Thursday, March 19, 2026

2026 Oscars: A Review.

 


The 2026 Oscars are in the books.  Once again hosted by Conan O'Brien, the show clocked in at nearly 3 hours, 40 minutes.  It could've easily trimmed thirty minutes by expunging lame bits like the cold open where Conan was made up like Amy Madigan's character in Weapons and chased through the scenes of the 10 films nominated for Best Picture.  This is a callback to Billy Crystal's bit from when he hosted.  However, back then only five movies were nominated, not ten, so the bit is twice as long while not generating any laughs.

The unfunny banter between presenters was also back in full force and it never felt more forced than when the Bridesmaids cast reunited to present the Original Score Oscar.  One of the "notes" received by the cast complained about how the show was running too long and to get on with it.  There isn't an audience member who didn't agree at that point, either at home or in the Dolby Theater.  Of course, it would be better to simply make the show shorter than creating commentary spoofing how long it is.  

The In Memoriam segment featured touching tributes to Rob Reiner, Diane Keaton, and Robert Redford and naturally there were noticeable omissions but that's par for the course.  The most glaring to me was Brigitte Bardot.  I pray it wasn't because of far-right comments she made over the course of her lifetime.  The idea is to pay tribute to the artist, not his or her politics. 

The acting categories returned to showing clips of the nominated performances, but could they be a little longer?  By the time the crowd stops applauding and cheering over the clip, the clip is over.  There are plenty of places to trim time from the show, let's not give the acting nominees (which are why most people tune in) short shrift.

* Data *
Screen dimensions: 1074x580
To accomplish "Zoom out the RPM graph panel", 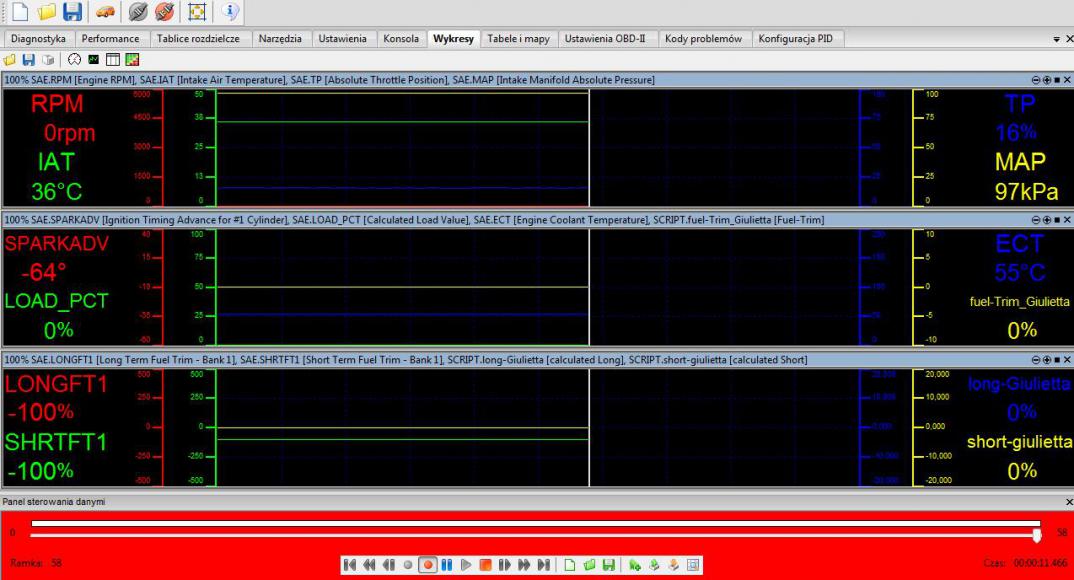I will pos(1035,79).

* Given exercise *
In the Oscars review, which cast reunited to present the Original Score award?

* Task solution *
The cast of Bridesmaids.